Open space after demolition: Community clean up

The reason is that they weren't planned with vistas and termination of view corridors in mind. They are not complementary to the buildings or elegant ways of transitioning higher and lower terrain. Thery don't line grand boulevards and they do not form recreational pathways. They are just empty lots, even if they have shrubs on them, a bench and some fancy placque. They are lots of opportunity, created in reaction to building blight not based on need or any logic that is based on urban landscape architecture. These many sites are just a wild patchwork of empty lots, far from amounting to an open spaces system or network.

The City of Baltimore wants to change that with the Green Network Plan, an effort that kicked off last night with a public meeting.
The Department of Planning is working in partnership with residents, other City agencies, nonprofit organizations and other interested entities. A highly qualified consultant team led by Biohabitats is assisting the Plan development process, using real estate data, computer mapping and environmental planning techniques. To gather public input about the needs and opportunities in target neighborhoods, Planning staff and the consultant team will conduct a series of public meetings and fully engage communities in the process.
Green corners with exposed mural adorned fire-walls are not the result of
urban design
While these objectives are laudable, caution is advisable.
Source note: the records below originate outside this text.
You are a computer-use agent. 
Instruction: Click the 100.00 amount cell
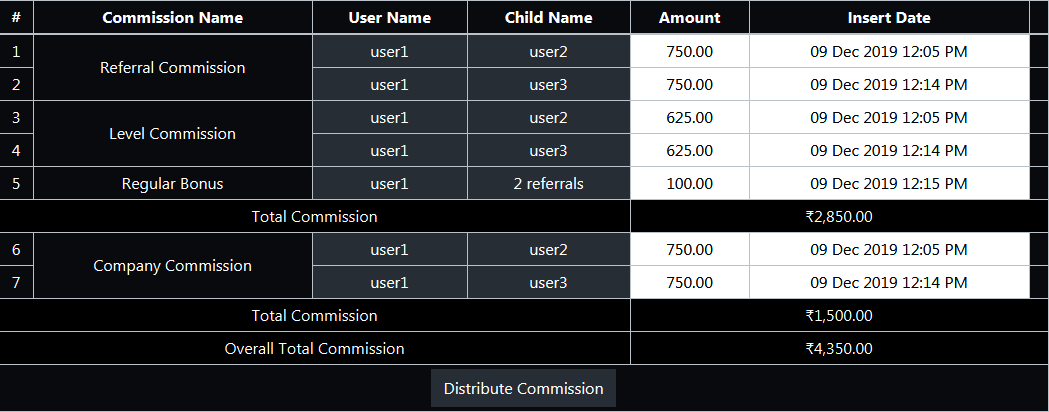[690, 183]
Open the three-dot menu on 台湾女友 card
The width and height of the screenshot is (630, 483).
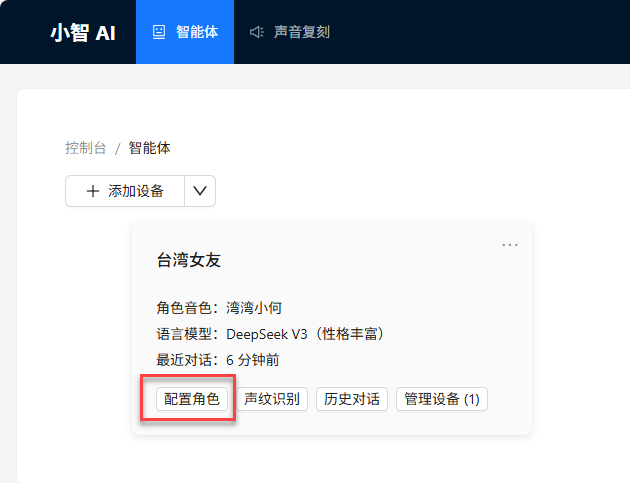point(510,244)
The green plan could just be the Trojan Horse that hides the unbridled desire to unleash a huge demolition derby fueled by the Gov's new funds. Demolition that could much more likely destroy heritage, community identity, often beautiful architecture and the potential to re-achieve the cohesion that communities need to have to once again become successful than form an open space network.
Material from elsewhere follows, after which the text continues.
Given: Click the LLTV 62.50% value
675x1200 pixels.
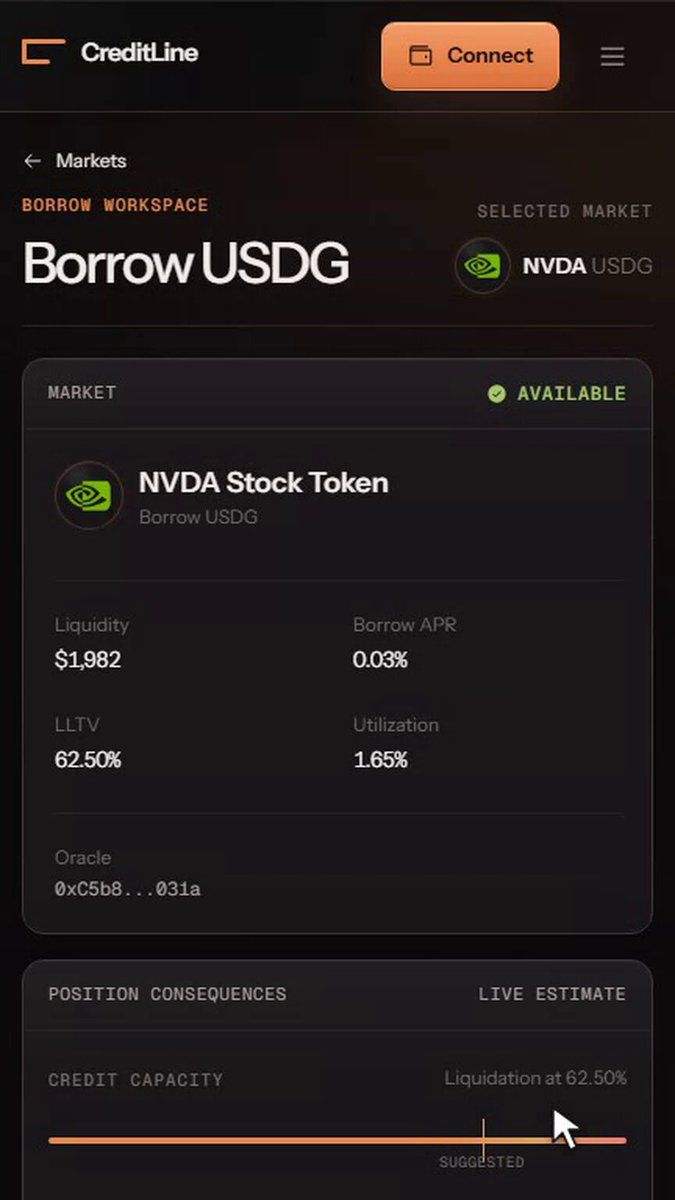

On the other hand, if done right, a really strategically developed green space network put together with green infrastructure around watersheds, recreational pathways and eco systems could become a powerful tool for healthier and more livable communities and strengthen Baltimore's overall natural sustainability at the same time.
The most likely outcome of wholesale demolition: weed fields

For that to happen the "green network plan" which the City created as the starting point would have to go a long way. From all green spaces and the tree canopies marked equally as simple land use markings a true strategic network plan would have to rank the viability of all areas on the map in terms of social, environmental and economical needs. Community preferences would have to be explored and weighed regarding recreational, ecological or social priorities. For this network plan to be successful, it has to be strategic and use criteria of green infrastructure as the starting point, not the coincidental occurrence of blight. The potential value of sites in a network can be environmental (watershed, stormwater cleaning, forestation, plant and animal habitats etc.), it can be recreational (playgrounds, trails, exercise etc.), social (memorial gardens, meeting places etc.), health or education related (food production, open air classrooms about nature), but rarely can one space be all of it at the same time. Green infrastructure is in that regard comparable to transportation infrastructure where highways, bike trails, bus-ways, passenger rail, freight lines and ferry routes all constitute the mobility network, but rarely are all elements in the same space and never do they come about without a strategic vision about the desired outcome.
No lack of green spaces: Detroit (2013 image)

Baltimore has rich history of trailblazing landscape urbanism going back to the famous Olmstead green masterplan for Baltimore that was never fully completed. It also has a rich history of neighborhoods and opulent architecture. To find the appropriate intersection between those two is a tall task.